Most of the women on the Harvard women's studies committee think a Harvard program needs departmental status to give it political clout. But spokesmen for the UMass, Penn, and Barnard programs say they are pleased with their non-departmental rank, because it allows an interdisciplinary approach, and allows them to pressure other departments. Parlee does say that she would prefer to see a regular department, but the Barnard committee opted for a program as the most easy route.
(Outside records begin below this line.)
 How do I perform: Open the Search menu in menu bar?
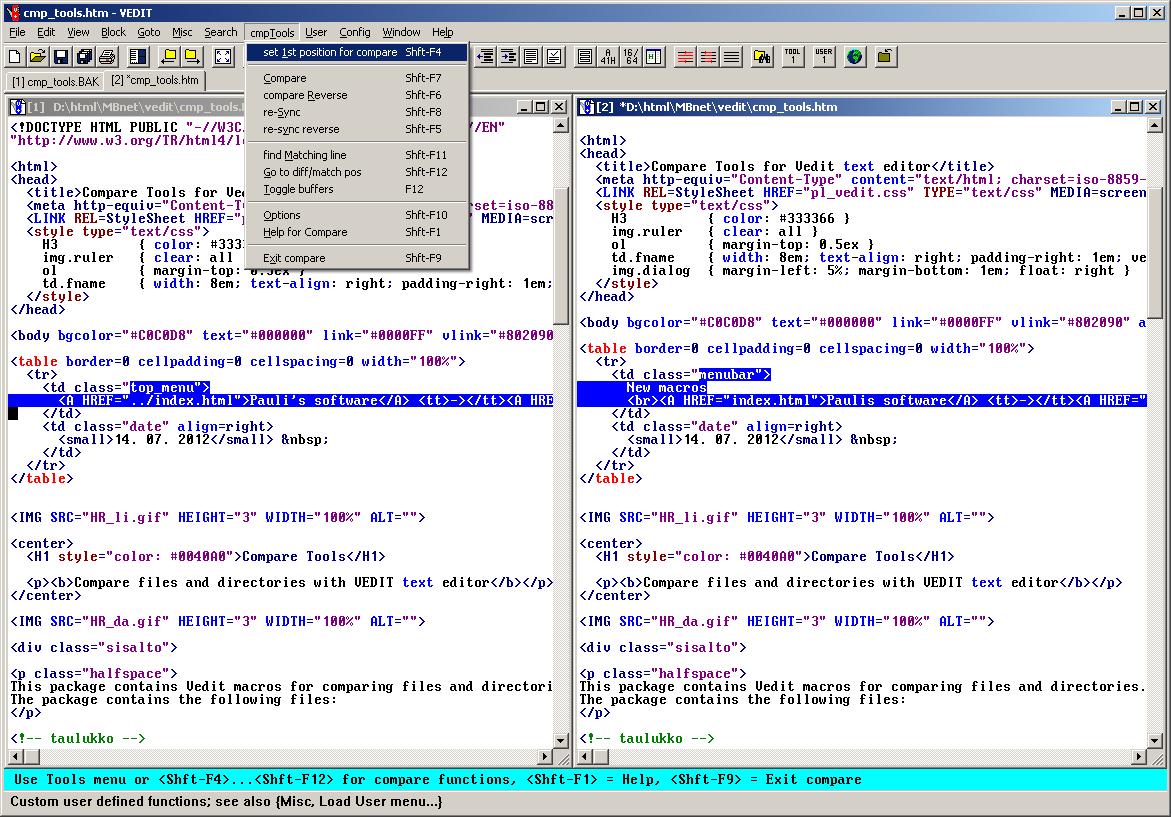(x=220, y=32)
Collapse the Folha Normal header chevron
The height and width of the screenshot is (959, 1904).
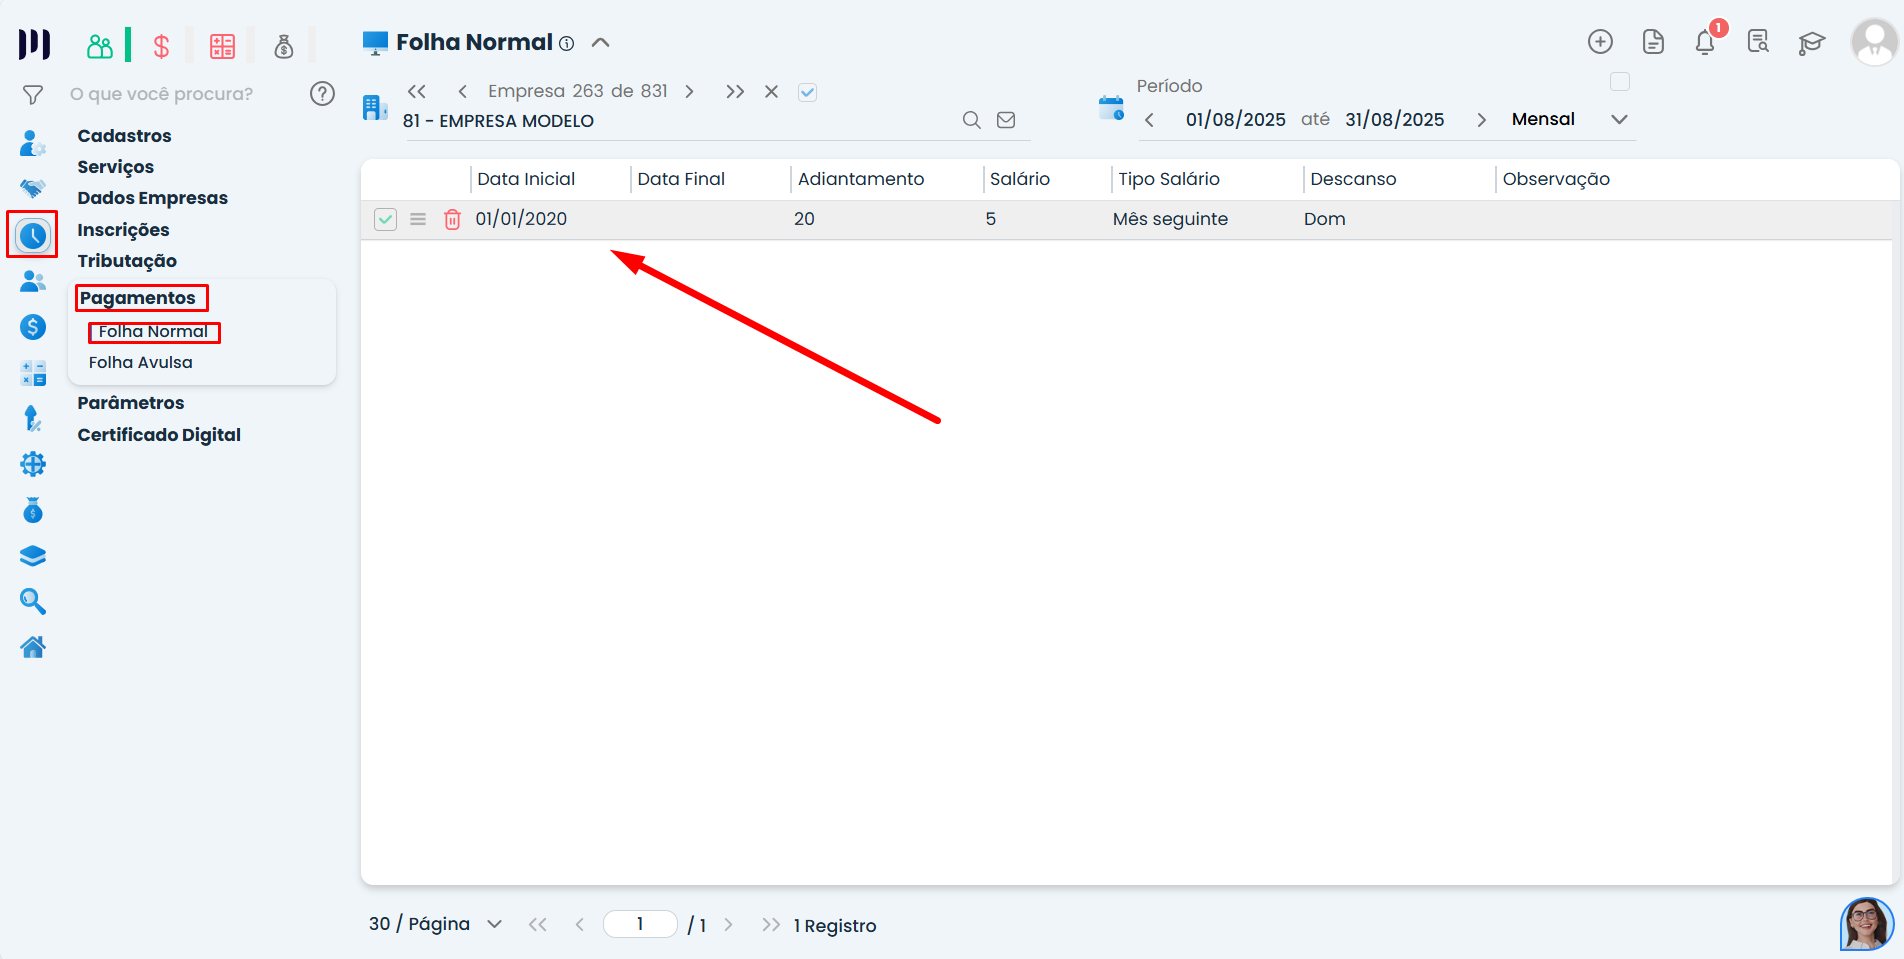[x=600, y=43]
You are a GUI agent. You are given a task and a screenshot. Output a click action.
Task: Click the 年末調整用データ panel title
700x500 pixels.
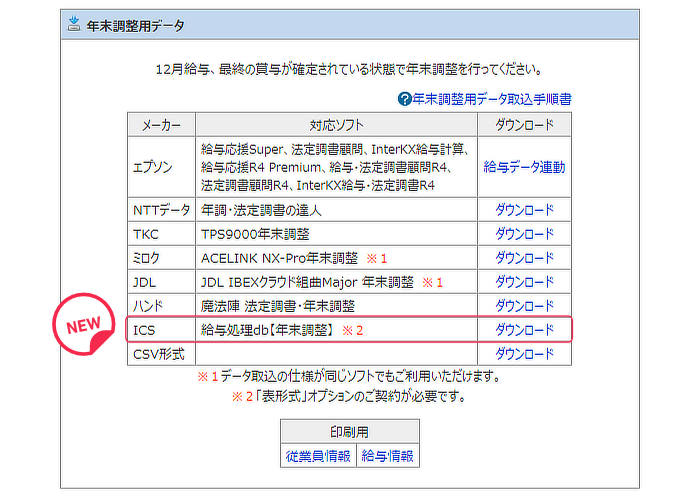[135, 24]
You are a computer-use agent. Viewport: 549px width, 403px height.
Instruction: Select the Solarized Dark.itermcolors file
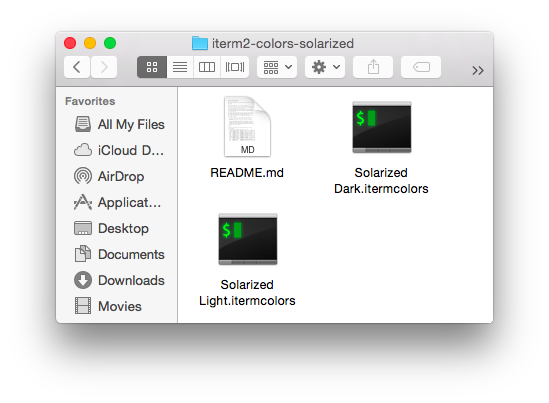pos(381,148)
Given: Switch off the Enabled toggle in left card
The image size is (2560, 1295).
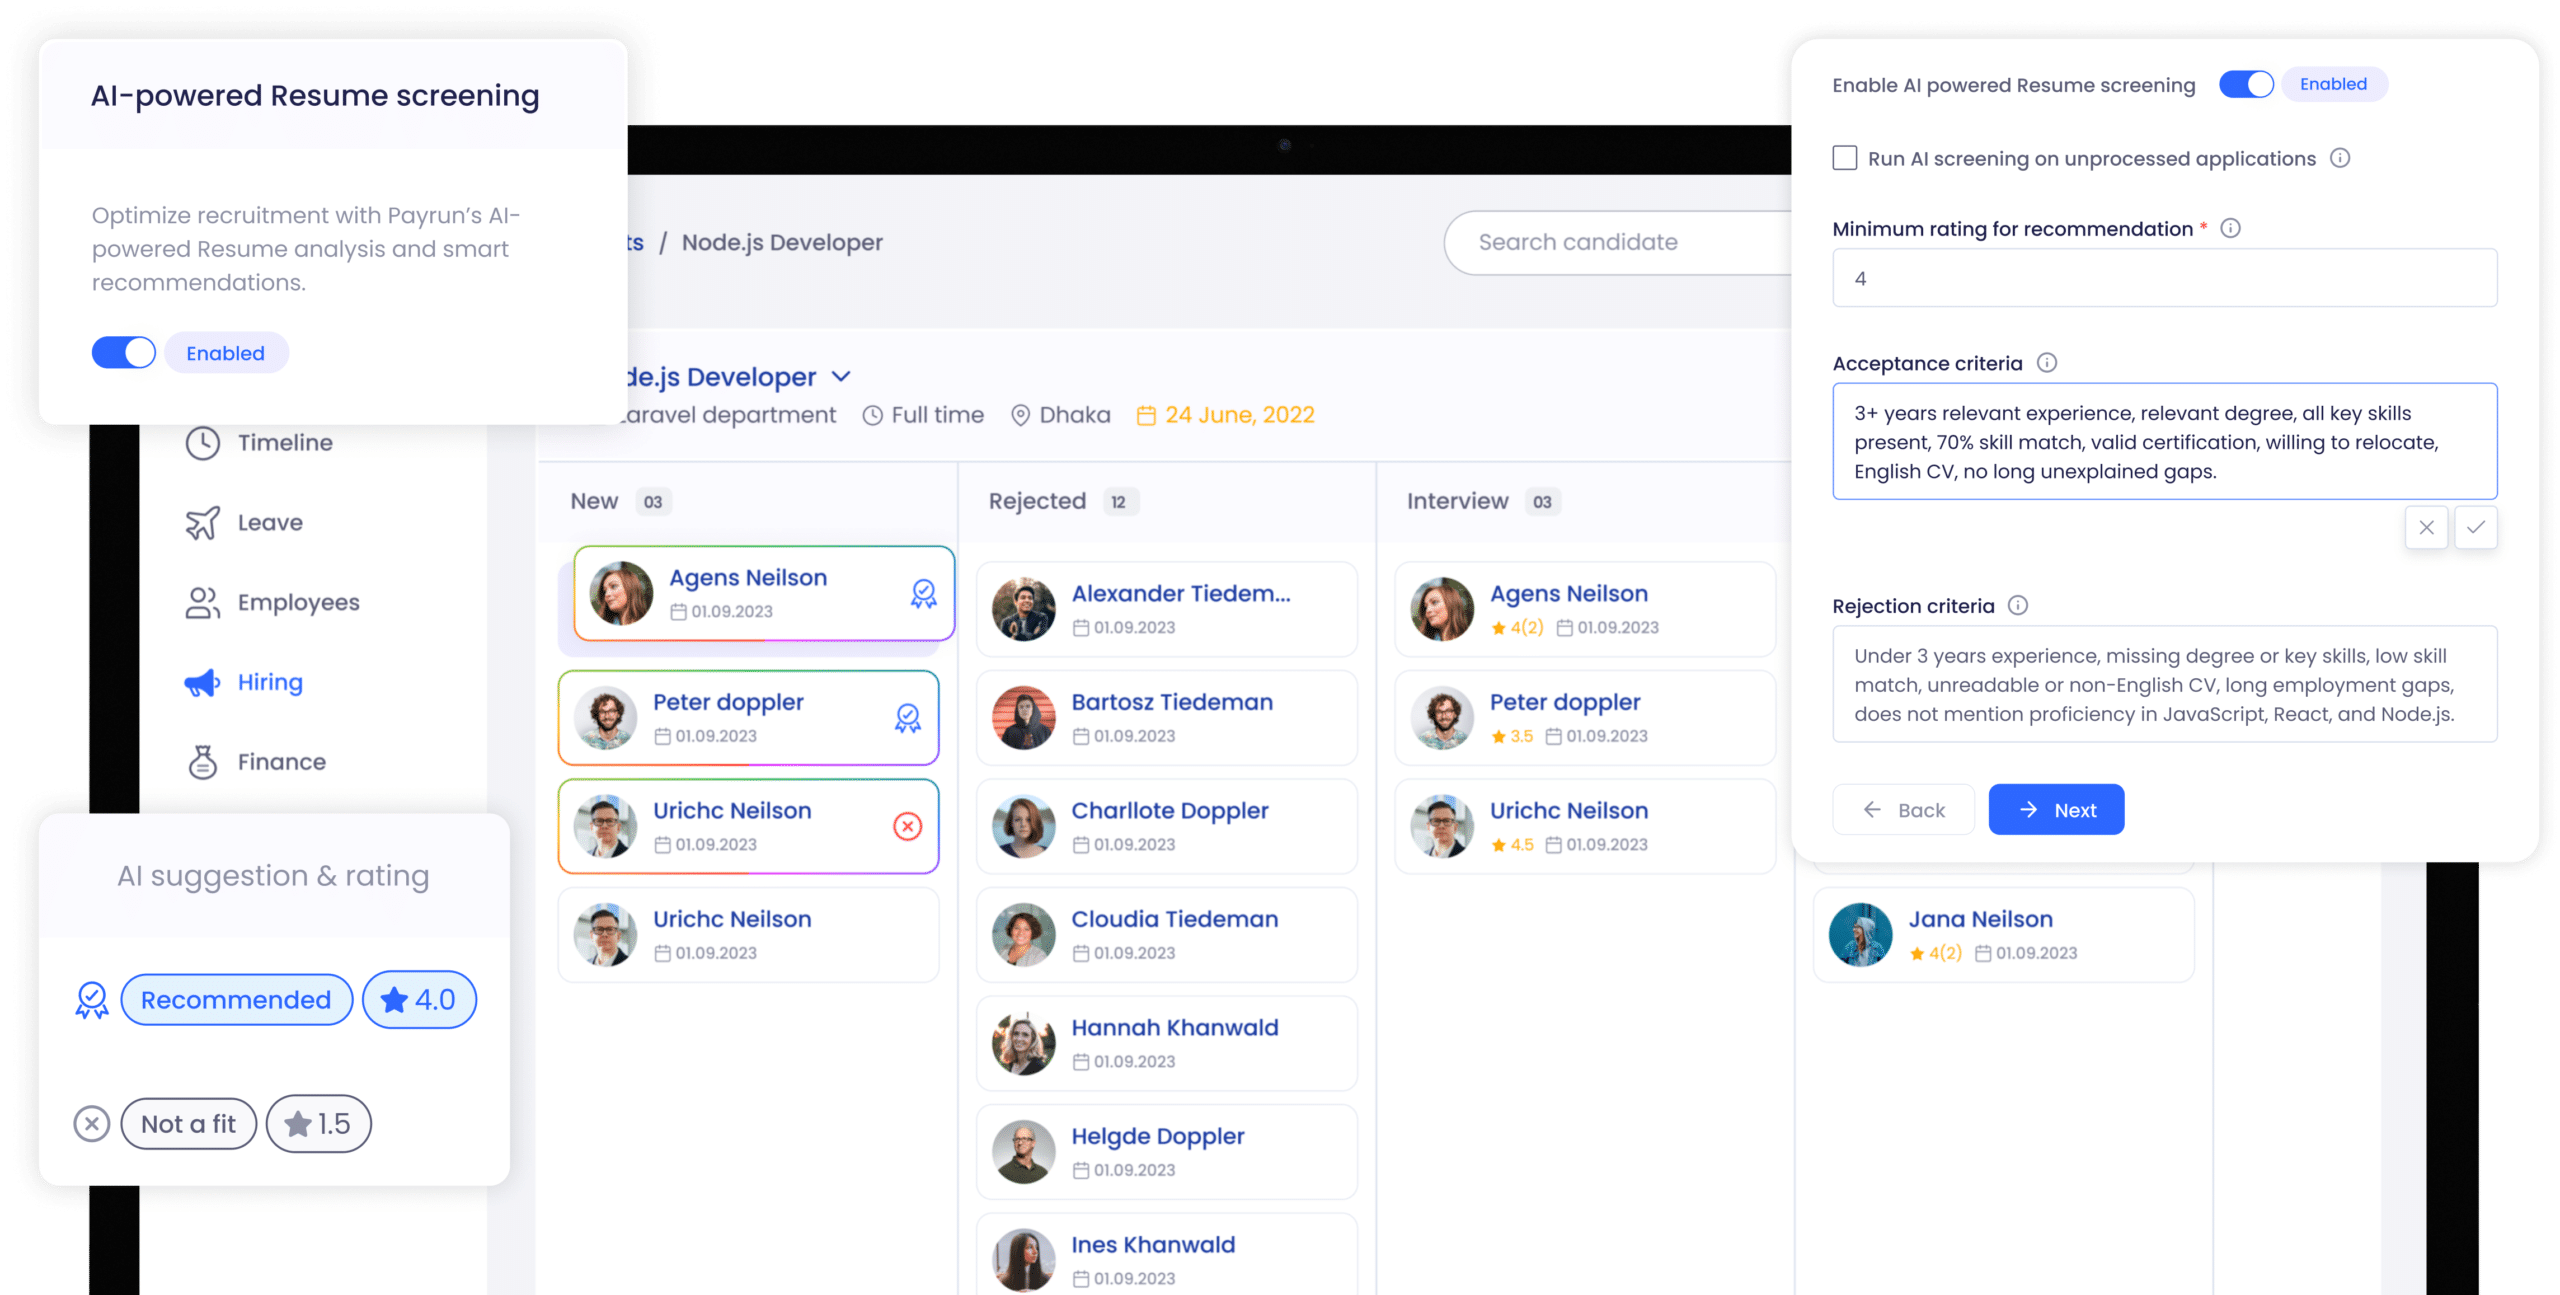Looking at the screenshot, I should pos(124,353).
Despite expanding curriculum offerings and rising numbers of enrolled students, each of these programs have what their administrators consider definite problems. They can be summed up in three words: money, tenure and perspective. Portuges says the problem is not finding people qualified to teach women's studies, but keeping them. Budget cutbacks at UMass have hurt the program by removing personnel. Women's studies professors are not receiving tenure at Penn either, Pollack says, "because they are women. They haven't had the experience and amount of publication men have had."

Trouble has already come from a different source at Barnard. Each of these programs claims a decided feminist perspective, but directors say they try to play it down. At Barnard, Parlee says, there have already been instances of "ambitious young men trying to get into the program with the wrong perspective," because they think women's studies is a growing field where names can be made.

The Harvard women's studies committee does not have to worry about becoming a growth industry just yet. Although the proposal will be discussed in the fall, its prospects for survival are uncertain. Dean Rosovsky refuses to express any personal opinion on the matter, pending recommendations from various committees and Faculty Council debate. Pipkin says faculty CUE members expressed no hostility to the idea of looking into women's studies, but thought anything else would be premature at this point.

Pipkin says that CUE did not feel it had enough information to really discuss the issue. "The proposal was both open ended and dictatorial," he says, adding, "The first question the Faculty Council will ask is what do you mean by women's studies." The Council is always concerned with whether a subject is substantial or not, he says, and points out that similar issues were raised in the debate over the establishment of the Afro-American Studies Department.

Questions of this sort are familiar to the schools which now have programs. If their experience is any indication, the movement--if there is one--toward a women's studies program will take several years. The process, slow as it may be, does seem to have begun, and Harvard may not be deficient in this one area for too much longer.